Personal overnight builds

2006-10-09, Comments

Recently I wrote about personal version control — my habit of keeping personal configuration files, scripts and similar under version control. One of the scripts which I control in this way is my personal overnight build script.

What’s an overnight build?

A well organised software project typically has an overnight build which runs on a dedicated machine (or even dedicated machines) and does something like:

  1. performs a clean check out of all the source code
  2. builds everything
  3. tests everything
  4. collates and publishes test results

Typically, the overnight build is scheduled to run overnight because:

  1. it takes a while (since everything means everything — release, debug, installer, documentation …)
  2. the source repository may be in a state of flux during the day

Sometimes, in addition to this overnight build, an incremental build runs during the day — but that’s another story.

What’s a personal overnight build?

A personal overnight build does something very similar.

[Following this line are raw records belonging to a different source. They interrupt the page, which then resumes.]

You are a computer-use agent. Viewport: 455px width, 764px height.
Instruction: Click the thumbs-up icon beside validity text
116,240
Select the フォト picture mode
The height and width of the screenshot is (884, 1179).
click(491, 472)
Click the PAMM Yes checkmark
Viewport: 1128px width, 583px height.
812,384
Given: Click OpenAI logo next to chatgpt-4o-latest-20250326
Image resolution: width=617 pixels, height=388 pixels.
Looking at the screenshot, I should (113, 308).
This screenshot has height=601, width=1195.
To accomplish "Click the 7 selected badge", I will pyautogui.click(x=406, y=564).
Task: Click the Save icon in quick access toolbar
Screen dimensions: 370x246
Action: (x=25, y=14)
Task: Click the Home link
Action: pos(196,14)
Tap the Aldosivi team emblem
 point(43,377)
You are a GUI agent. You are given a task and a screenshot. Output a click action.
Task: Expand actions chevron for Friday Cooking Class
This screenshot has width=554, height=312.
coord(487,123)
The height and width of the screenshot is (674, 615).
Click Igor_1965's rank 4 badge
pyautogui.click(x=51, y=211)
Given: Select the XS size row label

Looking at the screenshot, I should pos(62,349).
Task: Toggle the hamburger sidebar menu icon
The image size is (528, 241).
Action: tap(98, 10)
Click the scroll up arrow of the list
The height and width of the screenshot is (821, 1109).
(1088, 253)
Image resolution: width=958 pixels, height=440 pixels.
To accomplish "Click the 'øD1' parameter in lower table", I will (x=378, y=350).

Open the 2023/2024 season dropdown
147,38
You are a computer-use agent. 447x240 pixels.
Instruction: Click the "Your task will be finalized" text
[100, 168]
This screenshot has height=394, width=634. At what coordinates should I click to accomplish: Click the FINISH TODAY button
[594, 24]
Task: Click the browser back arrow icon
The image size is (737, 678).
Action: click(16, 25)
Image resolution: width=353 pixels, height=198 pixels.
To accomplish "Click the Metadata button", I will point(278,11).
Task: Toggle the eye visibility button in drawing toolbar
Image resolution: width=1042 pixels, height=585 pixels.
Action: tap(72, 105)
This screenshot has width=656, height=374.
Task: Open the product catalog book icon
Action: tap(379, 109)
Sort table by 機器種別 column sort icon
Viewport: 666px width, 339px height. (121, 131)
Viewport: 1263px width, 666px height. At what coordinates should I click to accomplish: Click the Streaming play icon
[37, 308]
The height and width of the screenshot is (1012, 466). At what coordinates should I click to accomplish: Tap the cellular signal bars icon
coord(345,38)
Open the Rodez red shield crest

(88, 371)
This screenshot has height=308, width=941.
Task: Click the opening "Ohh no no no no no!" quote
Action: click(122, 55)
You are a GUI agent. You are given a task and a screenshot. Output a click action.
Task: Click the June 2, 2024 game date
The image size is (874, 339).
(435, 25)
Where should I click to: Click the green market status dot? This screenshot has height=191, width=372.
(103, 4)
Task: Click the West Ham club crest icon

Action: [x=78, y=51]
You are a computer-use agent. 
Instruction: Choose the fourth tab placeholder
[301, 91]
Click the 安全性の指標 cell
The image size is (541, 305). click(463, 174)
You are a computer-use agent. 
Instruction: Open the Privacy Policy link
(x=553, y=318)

The only essential difference between my overnight build and the scheduled one is that I update a working copy rather than perform a clean checkout.

In essence, the script I run looks like this:

my_build.sh
#!/bin/sh
# Change to working copy, capture differences, update, build.
cd /home/tag/dev && svn diff -u && svn update && make all

I then create a cronjob to run this build at 3 in the morning on weekdays:

cronjob
0 3 * * 1-5 /home/tag/bin/my_build.sh > /home/tag/build.log 2>&1

(Note, incidentally, that I redirect output to a log file, rather than have cron email me the results.)

Why bother?

Because I’m lazy. I found myself performing the same mechanical sequence of actions every morning: check what’s changed, review the changes, update, rebuild. A machine could do it for me – so now a machine does do it for me. I start every day up to date.

Of course, there’s no reason why a personal overnight build should only run overnight. Once you have the script in place, you can kick it off by hand when you go for lunch, or sit down for a planning meeting. Equally, there’s no reason why a personal build should only run on one machine. If you’re developing portable code you should port it all the time.